### READING TEXT
┄┄┄┄┄┄┄┄┄┄
What is obscene content? The government is working out a new answer to this old question.
According to a report published by the Hindu on 22nd November, the government wants to explicitly define “obscene digital content” and include it in the Code of Ethics part of the IT Rules 2021.
These are the rules that govern news platforms and streaming platforms like Netflix and Amazon Prime Video.
For streaming platforms, the proposed rule would require content to be compliant with the Cinematograph Act, 1952, and be fit for “public exhibition”.
“Obscenity” is any content that offends “good taste or decency”, presents “criminality as desirable”, shows “indecent, vulgar, suggestive, repulsive or offensive themes”, or has “visuals or words which reflect a slandering, ironical and snobbish attitude in the portrayal of certain ethnic, linguistic and regional groups”.
There are seventeen such restrictions, according to the story, reported by Aroon Deep.
┄┄┄┄┄┄┄┄┄┄
### SOURCE MATERIAL
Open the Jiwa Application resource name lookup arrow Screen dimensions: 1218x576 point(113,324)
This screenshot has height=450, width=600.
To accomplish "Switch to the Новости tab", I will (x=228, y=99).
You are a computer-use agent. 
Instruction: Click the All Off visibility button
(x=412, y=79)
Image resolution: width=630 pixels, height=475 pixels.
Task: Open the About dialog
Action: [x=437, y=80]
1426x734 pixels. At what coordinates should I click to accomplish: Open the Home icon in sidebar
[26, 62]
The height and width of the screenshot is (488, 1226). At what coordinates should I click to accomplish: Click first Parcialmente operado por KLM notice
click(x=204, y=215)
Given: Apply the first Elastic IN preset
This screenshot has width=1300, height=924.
┄┄┄┄┄┄┄┄┄┄
### WHAT YOU SHOULD DO
Can you continue the text on the government's plan to define obscene digital content, picking up after its last sentence?

### EXERCISE ANSWER
The proposed rule draws from Section 67 of the Information Technology Act, 2000, the Cable Television Networks (Regulation) Act, 1995 and its rules, and the Indian Penal Code. Section 67 of the IT Act would also be the “legal basis” for this amendment, the paper said citing a draft document.
“To ascertain whether a piece of content has violated the Code or not, the new rule suggests using the ‘Community Standard Test’. This test was prescribed by the Supreme Court in Aveek Sarkar v. State of West Bengal. It states that content passes the test if a person, having contemporary community standards, does not believe that the work appeals or pleases to the lustful or voyeuristic interest.
This obscenity rule would not apply to content which has literary, scientific, artistic or political value in its entirety, the draft proposal reportedly says.
Background
- The proposal is being made in response to a legal case that followed the controversy around comedian Samay Raina, whose YouTube channel was the subject of intense backlash after a joke featuring an incestuous hypothetical dilemma in a paywalled part of Mr. Raina’s channel, made by the social media influencer Ranveer Allahabadia, went viral.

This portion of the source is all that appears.